# [What is required]
Which of the lines in the data below contain the string "Villa"? Copy each of them.

# [Exercise data]
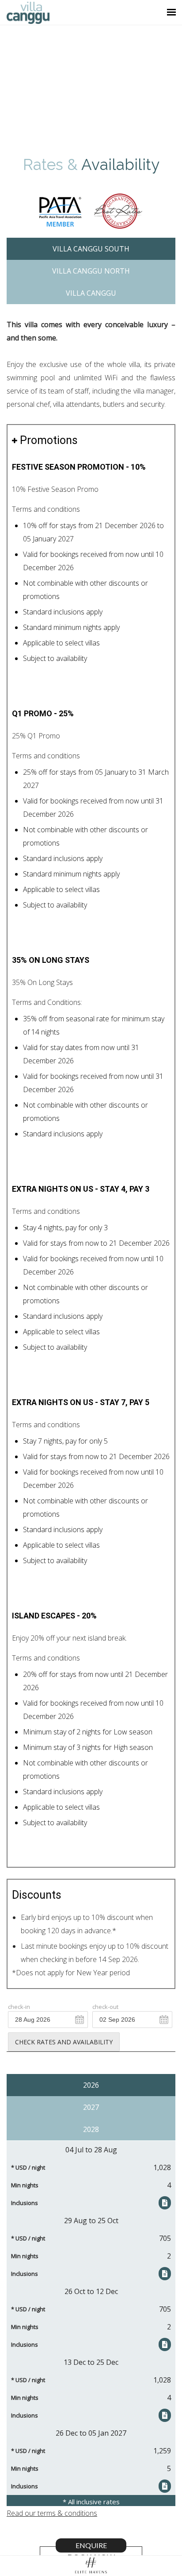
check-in (19, 2007)
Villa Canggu (91, 293)
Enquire (91, 2545)
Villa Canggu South (91, 249)
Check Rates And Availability (64, 2042)
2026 (91, 2085)
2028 (91, 2129)
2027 (91, 2107)
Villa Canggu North (91, 271)
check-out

# [Exercise solution]
Villa Canggu (91, 293)
Villa Canggu South (91, 249)
Villa Canggu North (91, 271)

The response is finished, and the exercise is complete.